This is a question that is going to come up sooner or later, so I'm going to raise it now.

What is the license on the Iron Giant template sites, and packages, and how does this affect applications that use these components?

Currently, the license is CC-BY-SA, meaning that all sites using these pieces must allow others to use them in the same way.

We are hitting several problems today:

  • Inconsistent licensing, due to lack of any rules
  • License infringements, due to lack of explanations

I'll present my own opinion and then we can discuss this. I think we need to take a proposal to the Community once we have it.

My own basic view is that open source is a desirable way of collaborating. I publish all my own works under share-alike licenses whenever it's feasible. The license becomes important when people are motivated to take without giving back. A share-alike license forces people who use my work, and make improvements, to share those improvements. It is a fair bargain, and one I demand as an author.

Now, within Wikidot we face the problem that a site combines both 'source code' and content, under a single license. The source code is essentially in _templates, _start pages, and include files. While it makes sense to enforce share-alike rules on the source code, it would be wrong to extend this to the content. So wrong that people would refuse to use such source code for fear of 'contamination'.

My suggestion is thus:

  • We keep the CC-SA-BY license on all works that we make collaboratively.
  • We define, explicitly, that normal content pages are not derived works, since they are mixed with templates at runtime by Wikidot, not by the site author
  • We define, explicitly, that hand-made modifications to _templates, _start pages, include files, themes, menus, or other components build by the Community are derived works and MUST be shared under the same license.

Now, how to enforce that sharing? I see a few ways:

  • Automatically I: the license for a page would be inherited with cloning and the source for a CC-BY-SA page is always visible, even when modified.
  • Automatically II: the Clone module would let anyone copy a site's source code (nav:, system:, and hidden pages) but not the content.
  • Manually: the onus is upon the site creator to publish his modified works, and this can be enforced by user demand.

There are other possibilities but they become more complex.
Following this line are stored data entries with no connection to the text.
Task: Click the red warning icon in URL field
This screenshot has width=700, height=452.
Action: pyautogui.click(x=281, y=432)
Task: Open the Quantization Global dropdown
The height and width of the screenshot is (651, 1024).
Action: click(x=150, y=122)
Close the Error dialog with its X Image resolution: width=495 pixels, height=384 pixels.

For example it is possible to mix open and commercial use. That is in fact already foreseen by the default Iron Giant legal policy which says that "all contributions to this site are licensed by you under the MIT License to anyone who wishes to use them, including the Operators". I took that verbatim from existing projects, but it now comes in handy.

It works thus: all contributions to the site are usable by all. Contributions are edits and additions. The original site (which is copyright Wikidot Inc.) becomes a mix of original work and contributions, and Wikidot can now license this site to anyone, under any license it wants.

Thus, a combination of enforced sharing together with opt-out for Pro users ('my site is not cloneable') might thus be a good way (and I'm always exploring that) of funding Wikidot.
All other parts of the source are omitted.